Write out the passage of the RDFa named-graph discussion from "So by allowing" up to and including "the default graph.", word for word.

__SOURCE DOCUMENT__
****
However, in past discussions there has been no agreement on that, and
so we were left with a tricky situation; if I was to add that feature
to my RDFa processor, then I would be non-conformant because my
processor does not produce the set of triples that the RDFa spec says
should be produced. But on the other hand, we don't want to stifle
innovation, and stop people generating additional triples that they
can do clever things with.

So by allowing me to add an rdfs:label to some separate graph in my
processor, I can still achieve 100% conformance -- because my default
graph matches the one described by the spec -- at the same time as
allowing me to experiment and try out new things.

And of course, if one day some feature that someone has been
experimenting with in their processor gets incorporated into the spec,
then you can simply move the processing in your processor, so that the
triples get stored in the default graph.

But I don't think your templates fall into this category. I don't see
anything wrong with you storing your template rules directly in the
main graph -- after all, from the point of view of 'provenance', then
it really is the case that the origin of the triples about the
template is the HTML document currently being parsed.


> The main argument against this approach is duplication of data, but that
> is a minor thing compared to the potential usefulness of the approach.

:)

I know that people always say that, but for me, if I end up with
duplication, alarm bells start ringing and I try to find a more
efficient way.

But anyway, that's not an argument for, or against, so let's put this
to one side.


>> So I'm keen to see us preserve a one-to-one mapping between an
>> HTML+RDFa document and a named graph.
>
> Sure, but that we say they need to be in both graphs takes care of that,
> right?

[These comments are mainly relevant to your named graph proposal, in
the situation where the graph attribute has @about-like properties.]

No, it doesn't. I'm talking about a one-to-one mapping which means the
identity works in both directions; you are talking about a one-to-many
mapping, in that each graph could contain triples that come from many
different sources.

I'll try to explain.

Say I have a document with the URI of A, and it contains some triples.
I also have a document with the URI of B, and that also contains some
triples. If I store them in my triple store, in two named graphs, then
it's very easy to keep the triples apart. If I visit A again at some
point in the future, I can simply delete all of the triples, and
reinsert them again, without having to worry that named graph A has
been 'polluted' by triples from somewhere else (i.e., that I am
deleting too many triples).

All the triples are still usable of course, because I can run a SPARQL
query across all graphs at the same time. And of course, I can also
query just one graph.
****
[Entries on target coordinates]
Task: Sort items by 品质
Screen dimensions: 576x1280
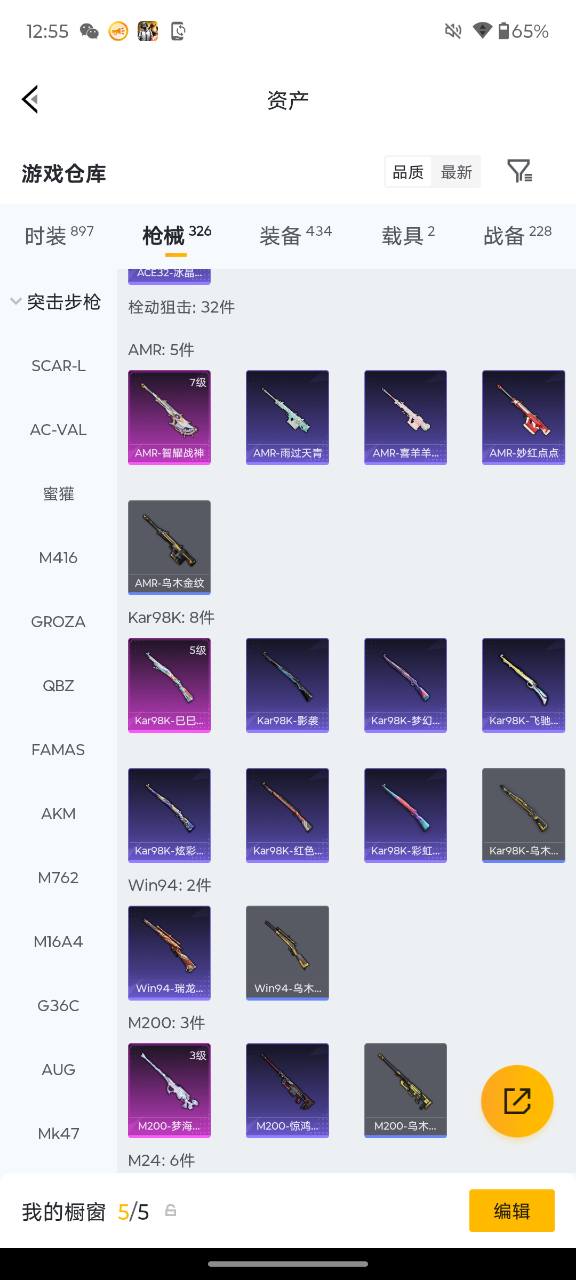Action: click(408, 172)
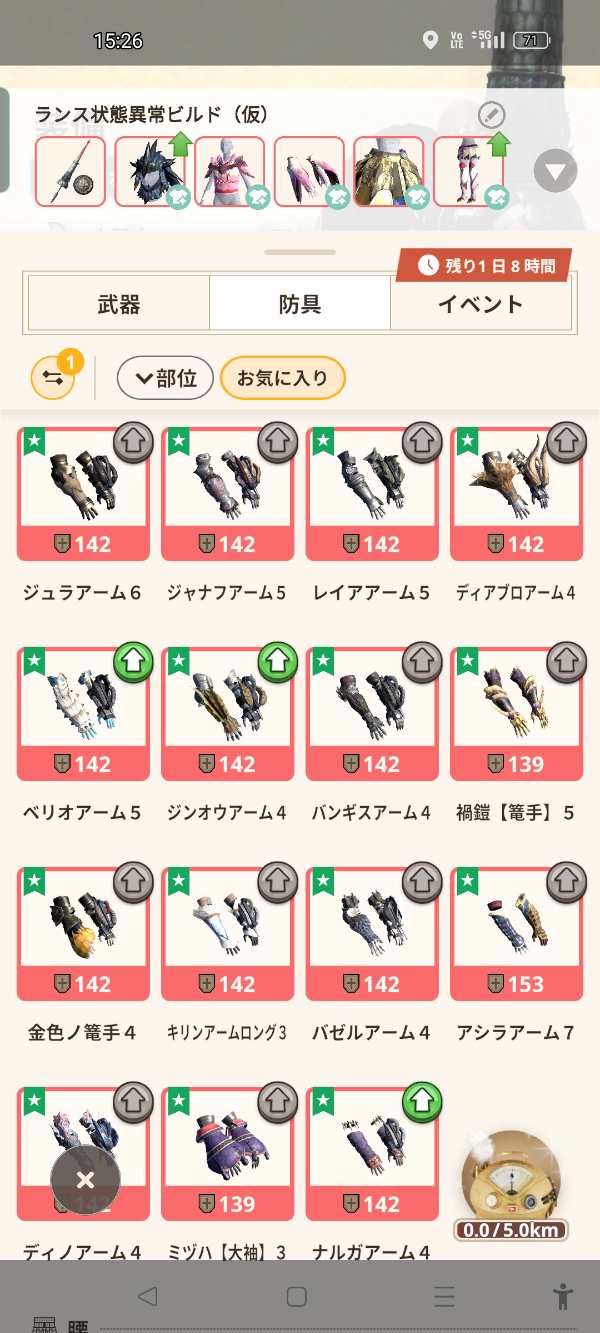This screenshot has width=600, height=1333.
Task: Choose ジャナフアーム5 armor card
Action: coord(228,494)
****
__CORRECT RESULT__
So by allowing me to add an rdfs:label to some separate graph in my
processor, I can still achieve 100% conformance -- because my default
graph matches the one described by the spec -- at the same time as
allowing me to experiment and try out new things.

And of course, if one day some feature that someone has been
experimenting with in their processor gets incorporated into the spec,
then you can simply move the processing in your processor, so that the
triples get stored in the default graph.